The way that part was supposed to work, at the final moment Frank was to split off from the rest of them. The others all had their propaganda objectives, so were willing to let themselves be captured to accomplish their agenda. So, assuming the goddamn stumble-minded officials finally did come around to agree on the five-mil ransom, Grigor would tell them to put it in suitcases in a car just outside the gate, and that a member of the group would go out and drive the car away.

The story was, if the driver wasn’t arrested or followed, and if he was permitted to get clear away, he would telephone the plant six hours later and tell his partners still inside that everything was okay. No phone call, the partners would destroy the plant. (In reality, Frank would just clear out, and then the others would surrender. He’d like to take Maria along, if she’d go, but that didn’t seem likely.)

First, though, the morons outside had to get the idea into their thick heads that they had to come up with the five mil. Had to come up with it, or they could kiss their goddamn nuclear power plant goodbye.

And time was getting short.

Pami did the most sleeping, and even when she was awake she was listless and cranky, like a colicky child. Frank slept the least, driven by nervous energy, but they all, invaders and hostages alike, took their turns on the sofas in the dayroom, covered by the thin cotton blankets normally kept in a supply closet in case an emergency ever arose in which staffers would have to remain at the plant for an extended period of time. (Societal breakdown outside the perimeter had been the emergency the planners had been thinking of, not the standoff that now existed.)

The only television set was also in the dayroom. They kept it on all the time, to see how the world was perceiving their situation, but turned the volume low, since there were always sleepers in the room. It was the afternoon of the fifth day of the siege that Dr. Philpott was first mentioned on that set.

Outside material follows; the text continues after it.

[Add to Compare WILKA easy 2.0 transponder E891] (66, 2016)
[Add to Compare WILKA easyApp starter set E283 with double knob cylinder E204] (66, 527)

Frank and two female staffers were watching at the moment, sitting close to the set in order to hear it, with Maria Elena and Pami and two other staffers asleep across the room, and Grigor and Kwan and the remaining four staff members out in the main control room. “To this point, nothing has been heard of the situation of Dr. Marlon Philpott, the eminent scientist whose controversial experiments with anti-gravity led to the strike at Green Meadow, which in turn—”

Frank looked away from the set. The two women watching the program with him looked scared. You could see them praying he wouldn’t ask any questions. But their prayers were not to be answered.